Surprises happen all the time in New York. Aside from its tall buildings, its impressive concentration of bodies, its barely controlled anarchy, one of its most notable features is its function as a major crossroads. It seems like everyone comes here sooner or later. For someone who has spent a lot of her life on the move across the country and around the world, it’s amazing how many people from all segments of my past life combine here. I have friends living here that I’ve known from stays in Connecticut, Indiana, Massachusetts, England, France, and that strangest of all possible countries, the internet. There are friends from elementary school, junior high, several high schools, college, grad school, and jobs I used to have. It’s nice to see them again after all this time and it’s nice to be able to drop back into those parts of my life every now and then. It’s like knitting things back together.
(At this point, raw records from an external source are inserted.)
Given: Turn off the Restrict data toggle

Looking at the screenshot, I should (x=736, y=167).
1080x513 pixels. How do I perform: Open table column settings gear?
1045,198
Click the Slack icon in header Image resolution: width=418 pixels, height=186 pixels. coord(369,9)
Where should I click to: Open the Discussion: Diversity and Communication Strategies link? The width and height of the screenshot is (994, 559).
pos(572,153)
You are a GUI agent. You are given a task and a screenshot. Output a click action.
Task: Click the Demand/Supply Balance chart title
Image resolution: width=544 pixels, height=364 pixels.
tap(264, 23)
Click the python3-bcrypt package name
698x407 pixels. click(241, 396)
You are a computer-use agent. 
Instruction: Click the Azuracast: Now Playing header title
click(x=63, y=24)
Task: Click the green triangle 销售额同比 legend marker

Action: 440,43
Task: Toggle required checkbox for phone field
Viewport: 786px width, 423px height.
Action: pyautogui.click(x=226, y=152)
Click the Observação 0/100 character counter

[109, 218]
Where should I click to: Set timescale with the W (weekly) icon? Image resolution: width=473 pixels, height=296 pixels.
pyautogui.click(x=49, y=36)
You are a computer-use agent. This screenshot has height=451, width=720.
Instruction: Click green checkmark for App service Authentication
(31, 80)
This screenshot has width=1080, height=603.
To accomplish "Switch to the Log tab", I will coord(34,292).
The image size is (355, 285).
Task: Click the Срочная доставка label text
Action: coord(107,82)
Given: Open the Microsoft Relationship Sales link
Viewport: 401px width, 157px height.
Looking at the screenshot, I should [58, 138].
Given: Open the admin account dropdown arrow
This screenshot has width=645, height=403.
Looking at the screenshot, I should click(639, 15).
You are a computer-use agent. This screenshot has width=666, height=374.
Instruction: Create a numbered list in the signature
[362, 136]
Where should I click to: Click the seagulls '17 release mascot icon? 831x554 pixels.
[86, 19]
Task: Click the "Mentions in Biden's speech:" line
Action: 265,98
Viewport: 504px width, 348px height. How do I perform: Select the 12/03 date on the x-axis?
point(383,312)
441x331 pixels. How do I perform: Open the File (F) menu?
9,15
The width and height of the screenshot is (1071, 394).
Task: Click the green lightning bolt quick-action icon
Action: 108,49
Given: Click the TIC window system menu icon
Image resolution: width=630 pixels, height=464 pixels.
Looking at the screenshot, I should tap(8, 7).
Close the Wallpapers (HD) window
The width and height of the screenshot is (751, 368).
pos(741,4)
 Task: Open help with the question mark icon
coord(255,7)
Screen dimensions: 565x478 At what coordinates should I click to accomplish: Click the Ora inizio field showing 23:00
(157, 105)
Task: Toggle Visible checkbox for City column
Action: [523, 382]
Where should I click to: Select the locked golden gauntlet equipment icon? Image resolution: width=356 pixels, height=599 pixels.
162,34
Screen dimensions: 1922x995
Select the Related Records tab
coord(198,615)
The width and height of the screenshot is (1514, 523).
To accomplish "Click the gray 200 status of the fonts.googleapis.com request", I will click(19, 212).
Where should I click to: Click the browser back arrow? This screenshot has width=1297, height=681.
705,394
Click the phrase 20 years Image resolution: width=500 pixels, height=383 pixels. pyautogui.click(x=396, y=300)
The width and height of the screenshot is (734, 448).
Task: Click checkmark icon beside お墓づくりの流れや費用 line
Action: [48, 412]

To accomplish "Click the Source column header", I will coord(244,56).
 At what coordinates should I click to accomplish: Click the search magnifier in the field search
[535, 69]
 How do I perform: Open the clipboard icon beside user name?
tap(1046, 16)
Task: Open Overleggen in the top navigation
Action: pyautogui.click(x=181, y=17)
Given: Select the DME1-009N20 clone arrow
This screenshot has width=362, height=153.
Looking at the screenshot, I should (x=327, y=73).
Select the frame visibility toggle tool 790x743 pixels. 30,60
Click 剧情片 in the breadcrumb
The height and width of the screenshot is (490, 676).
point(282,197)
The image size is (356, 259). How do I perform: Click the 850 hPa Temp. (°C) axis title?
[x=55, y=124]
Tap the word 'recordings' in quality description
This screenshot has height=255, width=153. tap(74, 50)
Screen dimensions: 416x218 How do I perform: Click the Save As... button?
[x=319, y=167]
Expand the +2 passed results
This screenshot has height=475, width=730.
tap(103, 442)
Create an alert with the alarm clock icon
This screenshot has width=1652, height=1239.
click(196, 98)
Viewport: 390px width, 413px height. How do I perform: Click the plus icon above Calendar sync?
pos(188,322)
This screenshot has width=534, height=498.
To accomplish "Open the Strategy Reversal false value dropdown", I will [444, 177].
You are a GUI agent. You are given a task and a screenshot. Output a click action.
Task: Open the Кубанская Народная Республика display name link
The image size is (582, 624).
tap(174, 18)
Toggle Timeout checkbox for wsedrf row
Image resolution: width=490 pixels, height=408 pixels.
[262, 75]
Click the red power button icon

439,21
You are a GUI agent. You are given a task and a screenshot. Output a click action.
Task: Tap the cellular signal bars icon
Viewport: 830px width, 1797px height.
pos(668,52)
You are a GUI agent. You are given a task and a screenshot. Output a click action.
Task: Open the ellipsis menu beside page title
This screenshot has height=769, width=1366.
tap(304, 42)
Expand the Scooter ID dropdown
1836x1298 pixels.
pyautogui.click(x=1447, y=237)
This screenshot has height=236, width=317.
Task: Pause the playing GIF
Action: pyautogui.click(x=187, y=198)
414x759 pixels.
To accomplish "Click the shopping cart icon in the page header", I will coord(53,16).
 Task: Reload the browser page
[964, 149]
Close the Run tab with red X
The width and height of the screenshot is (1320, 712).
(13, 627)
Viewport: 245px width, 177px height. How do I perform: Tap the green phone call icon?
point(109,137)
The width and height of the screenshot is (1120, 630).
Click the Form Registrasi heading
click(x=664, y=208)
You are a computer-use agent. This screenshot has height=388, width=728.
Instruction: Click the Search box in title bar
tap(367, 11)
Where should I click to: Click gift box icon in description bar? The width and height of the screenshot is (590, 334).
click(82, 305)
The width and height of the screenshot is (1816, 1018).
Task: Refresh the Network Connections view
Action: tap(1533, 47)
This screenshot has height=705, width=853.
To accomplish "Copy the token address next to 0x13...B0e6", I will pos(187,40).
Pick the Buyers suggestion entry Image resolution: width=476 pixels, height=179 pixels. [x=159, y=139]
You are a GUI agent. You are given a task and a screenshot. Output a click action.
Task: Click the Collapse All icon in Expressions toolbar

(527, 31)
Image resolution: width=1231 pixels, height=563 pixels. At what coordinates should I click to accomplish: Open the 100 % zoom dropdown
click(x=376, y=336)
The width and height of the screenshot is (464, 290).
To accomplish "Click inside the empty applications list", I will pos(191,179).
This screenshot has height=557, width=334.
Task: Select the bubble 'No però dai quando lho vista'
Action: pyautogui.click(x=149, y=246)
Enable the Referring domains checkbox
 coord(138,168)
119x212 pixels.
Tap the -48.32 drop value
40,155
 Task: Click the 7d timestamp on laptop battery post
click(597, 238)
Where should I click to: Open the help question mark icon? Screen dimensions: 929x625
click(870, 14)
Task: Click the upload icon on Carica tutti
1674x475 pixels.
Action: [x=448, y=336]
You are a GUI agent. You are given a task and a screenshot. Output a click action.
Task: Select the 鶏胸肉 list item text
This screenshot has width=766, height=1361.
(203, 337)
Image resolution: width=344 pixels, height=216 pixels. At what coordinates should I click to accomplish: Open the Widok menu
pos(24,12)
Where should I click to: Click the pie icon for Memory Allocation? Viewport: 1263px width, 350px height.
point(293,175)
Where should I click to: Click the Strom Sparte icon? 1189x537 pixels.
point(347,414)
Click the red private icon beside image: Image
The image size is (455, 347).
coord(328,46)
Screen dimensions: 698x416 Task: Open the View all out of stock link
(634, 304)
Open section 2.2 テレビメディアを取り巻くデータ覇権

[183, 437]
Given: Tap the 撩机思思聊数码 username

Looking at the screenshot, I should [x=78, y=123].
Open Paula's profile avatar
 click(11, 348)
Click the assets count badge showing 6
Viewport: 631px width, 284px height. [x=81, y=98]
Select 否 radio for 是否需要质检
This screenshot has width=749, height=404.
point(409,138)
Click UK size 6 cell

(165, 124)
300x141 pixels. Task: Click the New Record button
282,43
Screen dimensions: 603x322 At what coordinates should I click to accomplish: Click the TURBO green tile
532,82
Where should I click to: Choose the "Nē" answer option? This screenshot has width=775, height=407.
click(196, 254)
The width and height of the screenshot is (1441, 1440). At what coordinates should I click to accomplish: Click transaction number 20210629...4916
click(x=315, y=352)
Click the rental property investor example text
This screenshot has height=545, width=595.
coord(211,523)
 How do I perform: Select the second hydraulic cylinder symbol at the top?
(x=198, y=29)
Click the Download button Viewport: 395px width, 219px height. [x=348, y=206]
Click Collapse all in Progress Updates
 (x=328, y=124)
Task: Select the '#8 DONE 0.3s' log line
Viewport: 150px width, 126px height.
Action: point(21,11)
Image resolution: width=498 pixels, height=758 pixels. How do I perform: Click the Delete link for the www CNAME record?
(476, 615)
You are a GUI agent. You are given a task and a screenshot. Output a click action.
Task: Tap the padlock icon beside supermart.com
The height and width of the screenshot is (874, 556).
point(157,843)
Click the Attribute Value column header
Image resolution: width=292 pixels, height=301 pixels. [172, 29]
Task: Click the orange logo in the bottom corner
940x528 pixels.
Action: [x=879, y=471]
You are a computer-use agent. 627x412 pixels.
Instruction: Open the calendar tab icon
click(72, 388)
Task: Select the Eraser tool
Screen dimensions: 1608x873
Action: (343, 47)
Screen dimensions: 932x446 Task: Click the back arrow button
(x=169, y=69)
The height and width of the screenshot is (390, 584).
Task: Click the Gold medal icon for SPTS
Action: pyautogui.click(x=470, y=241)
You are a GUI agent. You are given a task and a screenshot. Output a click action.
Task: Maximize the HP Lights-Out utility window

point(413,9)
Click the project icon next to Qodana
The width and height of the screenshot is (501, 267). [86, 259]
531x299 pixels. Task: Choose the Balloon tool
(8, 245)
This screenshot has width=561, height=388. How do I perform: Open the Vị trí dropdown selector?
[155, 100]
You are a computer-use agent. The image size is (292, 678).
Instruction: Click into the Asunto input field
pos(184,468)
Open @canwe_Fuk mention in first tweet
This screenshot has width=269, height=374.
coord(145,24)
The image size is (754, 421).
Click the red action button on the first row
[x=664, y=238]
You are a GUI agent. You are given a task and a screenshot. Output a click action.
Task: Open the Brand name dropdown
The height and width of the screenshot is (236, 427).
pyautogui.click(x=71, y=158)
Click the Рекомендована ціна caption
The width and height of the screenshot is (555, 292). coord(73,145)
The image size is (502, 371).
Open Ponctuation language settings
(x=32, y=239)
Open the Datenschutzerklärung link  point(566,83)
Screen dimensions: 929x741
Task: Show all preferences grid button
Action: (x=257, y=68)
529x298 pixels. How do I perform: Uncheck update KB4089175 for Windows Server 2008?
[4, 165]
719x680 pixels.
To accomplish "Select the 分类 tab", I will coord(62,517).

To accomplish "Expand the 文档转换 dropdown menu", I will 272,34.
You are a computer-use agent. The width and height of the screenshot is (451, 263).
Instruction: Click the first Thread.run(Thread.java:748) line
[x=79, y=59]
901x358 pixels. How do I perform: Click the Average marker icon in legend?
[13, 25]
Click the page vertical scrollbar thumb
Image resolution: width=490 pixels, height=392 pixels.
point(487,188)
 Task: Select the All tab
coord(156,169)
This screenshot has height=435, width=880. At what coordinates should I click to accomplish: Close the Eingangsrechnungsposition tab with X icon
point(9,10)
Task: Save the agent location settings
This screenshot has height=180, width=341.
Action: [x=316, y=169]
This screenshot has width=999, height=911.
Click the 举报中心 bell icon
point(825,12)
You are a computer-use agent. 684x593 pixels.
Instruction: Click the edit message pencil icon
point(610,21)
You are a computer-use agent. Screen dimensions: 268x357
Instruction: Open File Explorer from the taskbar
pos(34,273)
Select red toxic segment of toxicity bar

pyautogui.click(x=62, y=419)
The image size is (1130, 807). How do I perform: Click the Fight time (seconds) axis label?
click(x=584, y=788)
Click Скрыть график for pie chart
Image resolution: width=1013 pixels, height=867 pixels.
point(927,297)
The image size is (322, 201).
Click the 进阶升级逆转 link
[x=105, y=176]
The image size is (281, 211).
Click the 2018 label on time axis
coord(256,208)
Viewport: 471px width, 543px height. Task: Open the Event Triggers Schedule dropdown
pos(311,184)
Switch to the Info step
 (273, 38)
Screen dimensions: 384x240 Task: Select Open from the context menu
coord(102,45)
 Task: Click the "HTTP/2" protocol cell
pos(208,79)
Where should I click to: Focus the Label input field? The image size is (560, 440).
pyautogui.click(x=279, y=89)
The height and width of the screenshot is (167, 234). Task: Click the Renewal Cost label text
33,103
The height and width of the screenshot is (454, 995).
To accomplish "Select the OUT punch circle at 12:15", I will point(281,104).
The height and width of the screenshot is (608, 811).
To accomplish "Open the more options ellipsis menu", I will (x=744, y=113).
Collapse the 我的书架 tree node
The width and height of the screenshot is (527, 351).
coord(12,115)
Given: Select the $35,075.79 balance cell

But the biggest surprises are from the people who drop in unexpectedly. Last time I was here, I had a run-in with two people I used to work with, and whom I didn’t even know knew each other. Yesterday morning, my friend B announced on Facebook that she had arrived in NY from her home in Pr@gue, and I knew I had to do something about it.

My senior year in college, there was a group of five of us, who all lived in the same dorm, who used to spend a lot of time together. One of them was Cranky. Another was B, a native New Yorker. One of my favorite memories of B comes from summer after I graduated (B was a year or two behind the rest of us). I was living in Boston at the time and had come to New York to visit Cranky, who was, at the time, living in a tiny apartment with another college friend over a piano bar on the Upper East Side. B, who grew up on the Upper West Side and was staying with her parents for the summer, gave me a walking tour of the city. I’d been here many times. I grew up in New York’s shadow. But this was an entirely new trip. We started in Morningside Heights with breakfast at the Hungarian Pastry shop and then basically walked to Brooklyn, hopping subways occasionally to save our feet. We walked through Williamsburgh long before it was hipster central. We had borscht in Brighton Beach. I believe that was the last time I saw B. B later went to Y@le for a PhD and now teaches literature in Prague, where she lives with her Russian artist husband and not-quite-four-year-old daughter L.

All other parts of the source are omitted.